Despite his ratings, I believe those candidates would have done better getting behind President Obama than running from him like a chickenshit.
Wilms
(26,795 posts)How many of those people were at the polls for the mid-terms?
GitRDun
(1,846 posts)The Democratic campaigns were absolutely devoid of any energy.
Watching them run from the ACA and other progressive opportunities was maddening.
I hope we do a better job this time...Obama will not be on the ballot.
JDPriestly
(57,936 posts)He did not run on the Democratic ticket or declare himself to be a Democrat until this campaign.
What is this about?:
C Moon
(12,221 posts)Last edited Sun Aug 30, 2015, 01:18 PM - Edit history (1)
Response to C Moon (Reply #12)
davidpdx This message was self-deleted by its author.
Scuba
(53,475 posts)mylye2222
(2,992 posts)As welk as now, as DWS and DNC released clearly wrong DNC résolution not backing Iran Deal. Not only it is also runing away from Obama but it will be interpretated as division and could damage Clinton campaign.

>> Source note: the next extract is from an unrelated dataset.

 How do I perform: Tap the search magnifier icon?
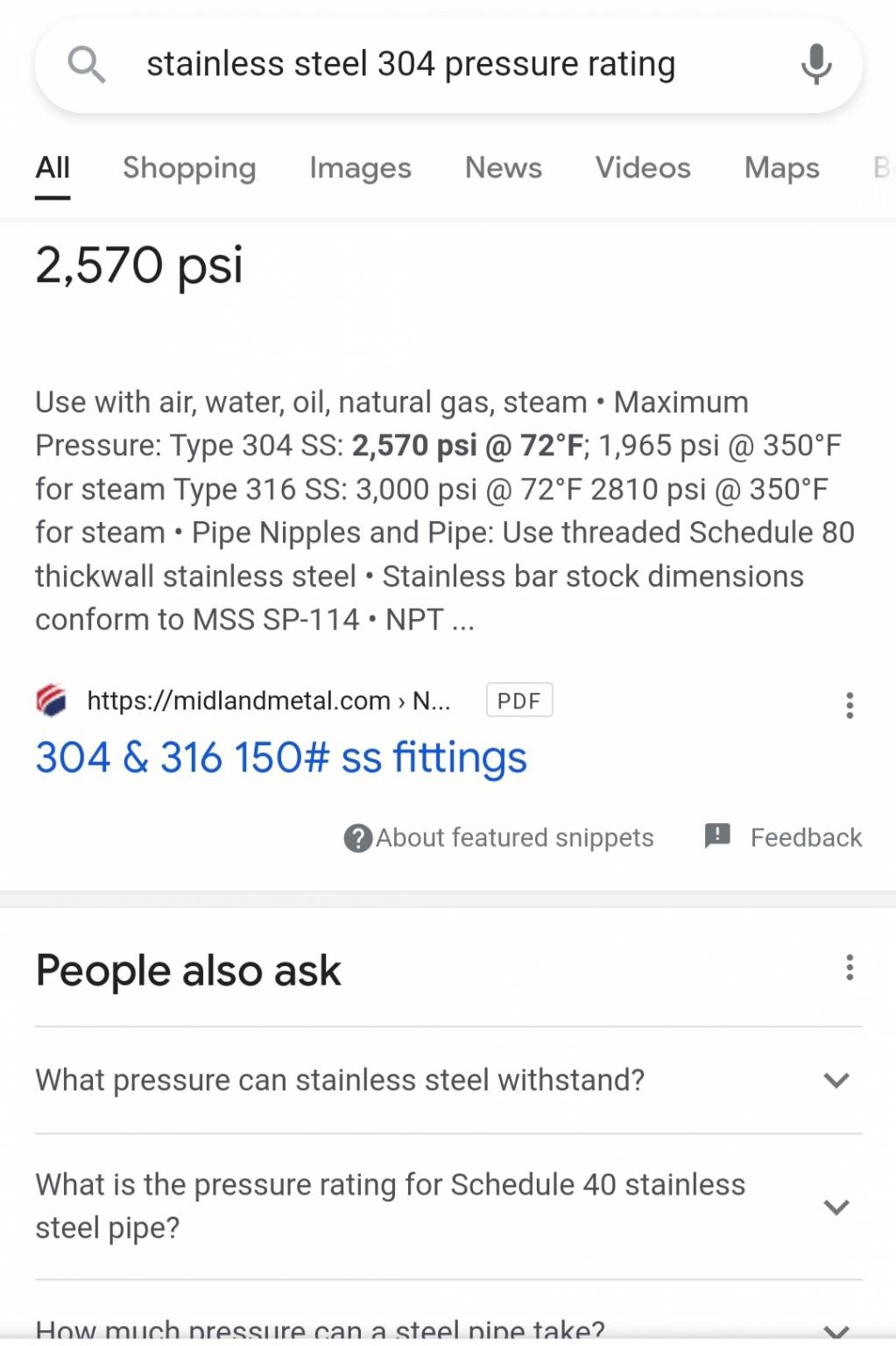click(x=87, y=64)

Thank you so much for your OP.
davidpdx
(22,000 posts)It makes me wonder if Clinton supports the deal or not. I guess she might have to ask her 200 advisers, put a poll out, and then stick her finger out to see which way the wind is blowing.
mylye2222
(2,992 posts)But I do remember that just before the deal was sealed on last July 14, she made a curious statement saying basically that, would a deal been reached or not, Iran would still be a threat. I thought it was particulary mispmaced as a crucial moment ( last round of negociations)
HereSince1628
(36,063 posts)It pretty much doesn't consider the nature of voter turnout between types of elections.
Democratic turnout is soft in non-general elections. There are probably a handful of effectors that drive that, but the pattern is very consistent over decades of elections.
Bluenorthwest
(45,319 posts)So this stuff, you guys can hash out on your own while I go smoke some actual hash we legalized last November while electing Democrats.
dsc
(52,166 posts)and young people don't, and we are currently not winning the votes of older people. The last midterm we did well in was 2006, which not coincidentally, was the first election after Bush tried to privatize Social Security. We won the elderly vote in that election and got the wonderful results we did.

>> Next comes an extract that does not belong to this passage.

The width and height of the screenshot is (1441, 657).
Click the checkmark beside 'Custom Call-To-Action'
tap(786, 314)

Now as to the specifics of 2010 and 2014. The governors in 2010 went down for one big reason. The economy tanked and they were at the helms of those states when it did, and they got the blame (very unfairly). In 2014 the incumbent GOP governors got to run on Obama's recovery and were able to pull out narrow wins in most cases. In Ohio we fielded a dreadful candidate who got anailated, and in PA they ran a similarly bad candidate and he lost big.

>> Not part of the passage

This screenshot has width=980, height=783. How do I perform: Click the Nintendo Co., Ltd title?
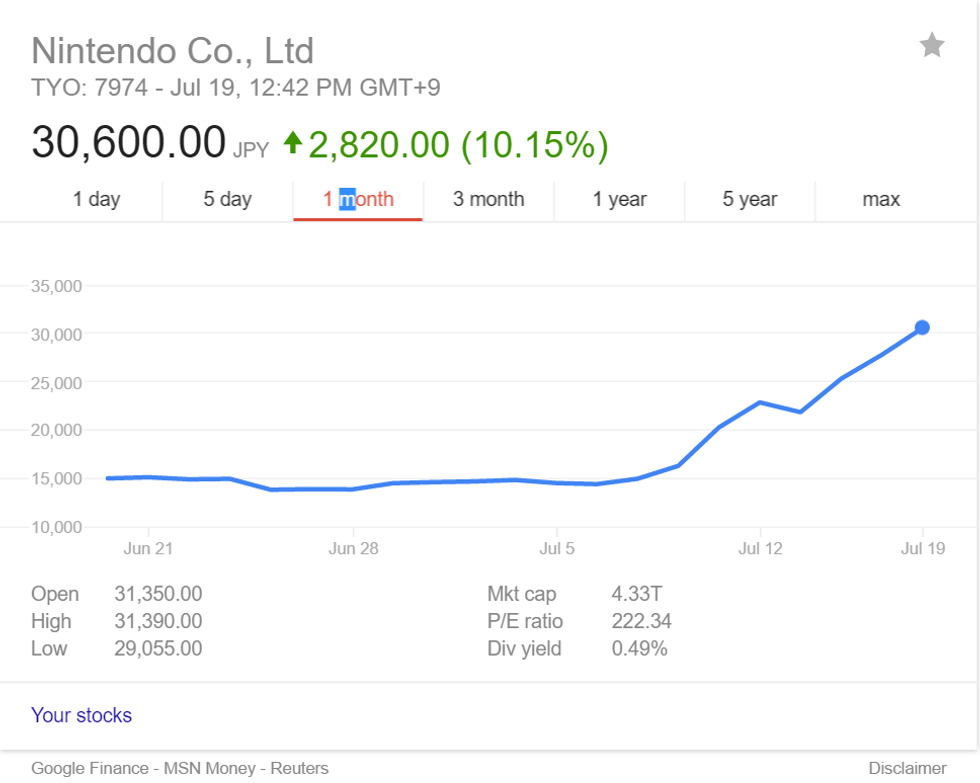point(172,50)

In 2010, we did pretty well in the Senate with our incumbents. In 2014 we did horribly but we were defending some Senators from turf we had little business having seats in. The win in Alaska in 2008 was a fluke, Arkansas was trending bad for us for decades, North Carolina was lost by ISIS and ebola, South Dakota has trended away for years, Montana did the same. Now there were some races we should have one that we outright blew. Iowa and Colorado come to mind.
But again, if we can't get younger voters to decide these elections matter, or failing that, do better among older voters, midterm elections are going to continue to be barren ground for us.